**WORK INSTRUCTION**
The listing that follows should be copied in full, exactly as written.
++++++++
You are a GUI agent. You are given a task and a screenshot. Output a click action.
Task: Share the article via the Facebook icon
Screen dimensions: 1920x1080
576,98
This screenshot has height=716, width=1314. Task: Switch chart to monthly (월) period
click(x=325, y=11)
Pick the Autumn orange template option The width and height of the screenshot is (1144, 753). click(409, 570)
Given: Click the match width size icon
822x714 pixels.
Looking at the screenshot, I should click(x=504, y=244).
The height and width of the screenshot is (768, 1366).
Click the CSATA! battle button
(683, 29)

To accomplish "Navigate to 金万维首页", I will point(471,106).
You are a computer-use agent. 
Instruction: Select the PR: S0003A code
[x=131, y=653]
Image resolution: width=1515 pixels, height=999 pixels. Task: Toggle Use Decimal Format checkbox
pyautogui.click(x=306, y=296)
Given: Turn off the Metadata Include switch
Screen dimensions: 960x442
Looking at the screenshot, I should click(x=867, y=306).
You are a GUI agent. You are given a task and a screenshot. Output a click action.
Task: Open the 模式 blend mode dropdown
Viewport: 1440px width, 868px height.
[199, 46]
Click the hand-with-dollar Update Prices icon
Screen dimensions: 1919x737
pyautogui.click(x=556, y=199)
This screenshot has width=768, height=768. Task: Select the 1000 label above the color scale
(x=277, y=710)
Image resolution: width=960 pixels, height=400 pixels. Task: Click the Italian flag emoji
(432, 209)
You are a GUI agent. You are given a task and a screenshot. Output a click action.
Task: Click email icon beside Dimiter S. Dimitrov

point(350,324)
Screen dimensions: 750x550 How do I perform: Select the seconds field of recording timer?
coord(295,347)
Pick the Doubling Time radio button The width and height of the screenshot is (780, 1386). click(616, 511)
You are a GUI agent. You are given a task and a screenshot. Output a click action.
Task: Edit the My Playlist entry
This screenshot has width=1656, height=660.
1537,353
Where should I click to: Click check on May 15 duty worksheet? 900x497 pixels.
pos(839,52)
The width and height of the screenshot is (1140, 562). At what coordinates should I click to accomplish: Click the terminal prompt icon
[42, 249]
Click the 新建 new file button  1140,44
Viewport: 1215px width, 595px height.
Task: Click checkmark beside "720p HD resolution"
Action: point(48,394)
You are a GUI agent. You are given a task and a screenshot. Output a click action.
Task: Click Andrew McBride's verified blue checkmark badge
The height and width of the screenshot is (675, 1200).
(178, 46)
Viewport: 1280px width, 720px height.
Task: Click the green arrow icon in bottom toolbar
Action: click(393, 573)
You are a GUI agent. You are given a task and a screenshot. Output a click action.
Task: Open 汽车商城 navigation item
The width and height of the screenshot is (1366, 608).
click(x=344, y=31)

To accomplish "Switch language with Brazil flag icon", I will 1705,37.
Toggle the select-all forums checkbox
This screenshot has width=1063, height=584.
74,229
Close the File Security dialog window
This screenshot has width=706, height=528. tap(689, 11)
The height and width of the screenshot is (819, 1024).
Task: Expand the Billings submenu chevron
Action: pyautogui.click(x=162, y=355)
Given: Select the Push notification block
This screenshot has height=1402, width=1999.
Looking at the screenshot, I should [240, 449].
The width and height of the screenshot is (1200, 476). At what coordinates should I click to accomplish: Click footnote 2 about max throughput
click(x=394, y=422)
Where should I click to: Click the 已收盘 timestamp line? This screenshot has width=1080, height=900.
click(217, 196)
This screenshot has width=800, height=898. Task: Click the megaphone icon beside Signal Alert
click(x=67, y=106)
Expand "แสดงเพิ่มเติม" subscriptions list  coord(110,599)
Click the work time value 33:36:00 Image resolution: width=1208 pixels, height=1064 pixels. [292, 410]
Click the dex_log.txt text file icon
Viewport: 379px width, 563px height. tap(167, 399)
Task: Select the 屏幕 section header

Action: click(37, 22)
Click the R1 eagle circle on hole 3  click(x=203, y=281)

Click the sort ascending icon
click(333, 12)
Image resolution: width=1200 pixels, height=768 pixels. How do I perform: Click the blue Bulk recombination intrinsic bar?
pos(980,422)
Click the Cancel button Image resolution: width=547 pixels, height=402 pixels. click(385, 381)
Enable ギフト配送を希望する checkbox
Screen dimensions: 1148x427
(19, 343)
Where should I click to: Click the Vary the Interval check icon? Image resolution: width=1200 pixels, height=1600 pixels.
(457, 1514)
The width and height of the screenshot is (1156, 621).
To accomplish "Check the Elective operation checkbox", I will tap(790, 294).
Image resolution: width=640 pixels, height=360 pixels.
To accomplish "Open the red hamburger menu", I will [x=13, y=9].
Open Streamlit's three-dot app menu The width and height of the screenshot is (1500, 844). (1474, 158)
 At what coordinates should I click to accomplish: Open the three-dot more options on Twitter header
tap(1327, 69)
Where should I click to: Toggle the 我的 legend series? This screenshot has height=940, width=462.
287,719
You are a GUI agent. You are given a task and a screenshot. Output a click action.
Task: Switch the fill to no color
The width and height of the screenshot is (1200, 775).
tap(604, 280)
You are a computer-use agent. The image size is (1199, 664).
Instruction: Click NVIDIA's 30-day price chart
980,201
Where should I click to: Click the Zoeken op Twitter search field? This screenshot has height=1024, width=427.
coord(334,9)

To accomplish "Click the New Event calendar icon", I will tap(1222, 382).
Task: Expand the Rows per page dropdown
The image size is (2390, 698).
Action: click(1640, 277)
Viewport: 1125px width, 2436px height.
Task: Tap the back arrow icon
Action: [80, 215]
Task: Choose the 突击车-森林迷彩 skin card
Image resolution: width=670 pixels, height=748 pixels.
++++++++
**SOLUTION**
You are a GUI agent. You are given a task and a screenshot. Output a click action.
Task: Share the article via the Facebook icon
Screen dimensions: 1920x1080
576,98
This screenshot has height=716, width=1314. Task: Switch chart to monthly (월) period
click(x=325, y=11)
Pick the Autumn orange template option The width and height of the screenshot is (1144, 753). click(409, 570)
Given: Click the match width size icon
822x714 pixels.
Looking at the screenshot, I should click(x=504, y=244).
The height and width of the screenshot is (768, 1366).
Click the CSATA! battle button
(683, 29)

To accomplish "Navigate to 金万维首页", I will point(471,106).
You are a computer-use agent. 
Instruction: Select the PR: S0003A code
[x=131, y=653]
Image resolution: width=1515 pixels, height=999 pixels. Task: Toggle Use Decimal Format checkbox
pyautogui.click(x=306, y=296)
Given: Turn off the Metadata Include switch
Screen dimensions: 960x442
Looking at the screenshot, I should click(x=867, y=306).
You are a GUI agent. You are given a task and a screenshot. Output a click action.
Task: Open the 模式 blend mode dropdown
Viewport: 1440px width, 868px height.
[199, 46]
Click the hand-with-dollar Update Prices icon
Screen dimensions: 1919x737
pyautogui.click(x=556, y=199)
This screenshot has width=768, height=768. Task: Select the 1000 label above the color scale
(x=277, y=710)
Image resolution: width=960 pixels, height=400 pixels. Task: Click the Italian flag emoji
(432, 209)
You are a GUI agent. You are given a task and a screenshot. Output a click action.
Task: Click email icon beside Dimiter S. Dimitrov

point(350,324)
Screen dimensions: 750x550 How do I perform: Select the seconds field of recording timer?
coord(295,347)
Pick the Doubling Time radio button The width and height of the screenshot is (780, 1386). click(616, 511)
You are a GUI agent. You are given a task and a screenshot. Output a click action.
Task: Edit the My Playlist entry
This screenshot has width=1656, height=660.
1537,353
Where should I click to: Click check on May 15 duty worksheet? 900x497 pixels.
pos(839,52)
The width and height of the screenshot is (1140, 562). At what coordinates should I click to accomplish: Click the terminal prompt icon
[42, 249]
Click the 新建 new file button  1140,44
Viewport: 1215px width, 595px height.
Task: Click checkmark beside "720p HD resolution"
Action: point(48,394)
You are a GUI agent. You are given a task and a screenshot. Output a click action.
Task: Click Andrew McBride's verified blue checkmark badge
The height and width of the screenshot is (675, 1200).
(178, 46)
Viewport: 1280px width, 720px height.
Task: Click the green arrow icon in bottom toolbar
Action: click(393, 573)
You are a GUI agent. You are given a task and a screenshot. Output a click action.
Task: Open 汽车商城 navigation item
The width and height of the screenshot is (1366, 608).
click(x=344, y=31)

To accomplish "Switch language with Brazil flag icon", I will 1705,37.
Toggle the select-all forums checkbox
This screenshot has width=1063, height=584.
74,229
Close the File Security dialog window
This screenshot has width=706, height=528. tap(689, 11)
The height and width of the screenshot is (819, 1024).
Task: Expand the Billings submenu chevron
Action: pyautogui.click(x=162, y=355)
Given: Select the Push notification block
This screenshot has height=1402, width=1999.
Looking at the screenshot, I should [240, 449].
The width and height of the screenshot is (1200, 476). At what coordinates should I click to accomplish: Click footnote 2 about max throughput
click(x=394, y=422)
Where should I click to: Click the 已收盘 timestamp line? This screenshot has width=1080, height=900.
click(217, 196)
This screenshot has width=800, height=898. Task: Click the megaphone icon beside Signal Alert
click(x=67, y=106)
Expand "แสดงเพิ่มเติม" subscriptions list  coord(110,599)
Click the work time value 33:36:00 Image resolution: width=1208 pixels, height=1064 pixels. [292, 410]
Click the dex_log.txt text file icon
Viewport: 379px width, 563px height. tap(167, 399)
Task: Select the 屏幕 section header

Action: click(37, 22)
Click the R1 eagle circle on hole 3  click(x=203, y=281)

Click the sort ascending icon
click(333, 12)
Image resolution: width=1200 pixels, height=768 pixels. How do I perform: Click the blue Bulk recombination intrinsic bar?
pos(980,422)
Click the Cancel button Image resolution: width=547 pixels, height=402 pixels. click(385, 381)
Enable ギフト配送を希望する checkbox
Screen dimensions: 1148x427
(19, 343)
Where should I click to: Click the Vary the Interval check icon? Image resolution: width=1200 pixels, height=1600 pixels.
(457, 1514)
The width and height of the screenshot is (1156, 621).
To accomplish "Check the Elective operation checkbox", I will tap(790, 294).
Image resolution: width=640 pixels, height=360 pixels.
To accomplish "Open the red hamburger menu", I will [x=13, y=9].
Open Streamlit's three-dot app menu The width and height of the screenshot is (1500, 844). (1474, 158)
 At what coordinates should I click to accomplish: Open the three-dot more options on Twitter header
tap(1327, 69)
Where should I click to: Toggle the 我的 legend series? This screenshot has height=940, width=462.
287,719
You are a GUI agent. You are given a task and a screenshot. Output a click action.
Task: Switch the fill to no color
The width and height of the screenshot is (1200, 775).
tap(604, 280)
You are a computer-use agent. The image size is (1199, 664).
Instruction: Click NVIDIA's 30-day price chart
980,201
Where should I click to: Click the Zoeken op Twitter search field? This screenshot has height=1024, width=427.
coord(334,9)

To accomplish "Click the New Event calendar icon", I will tap(1222, 382).
Task: Expand the Rows per page dropdown
The image size is (2390, 698).
Action: click(1640, 277)
Viewport: 1125px width, 2436px height.
Task: Tap the back arrow icon
Action: [80, 215]
Task: Choose the 突击车-森林迷彩 skin card
Image resolution: width=670 pixels, height=748 pixels.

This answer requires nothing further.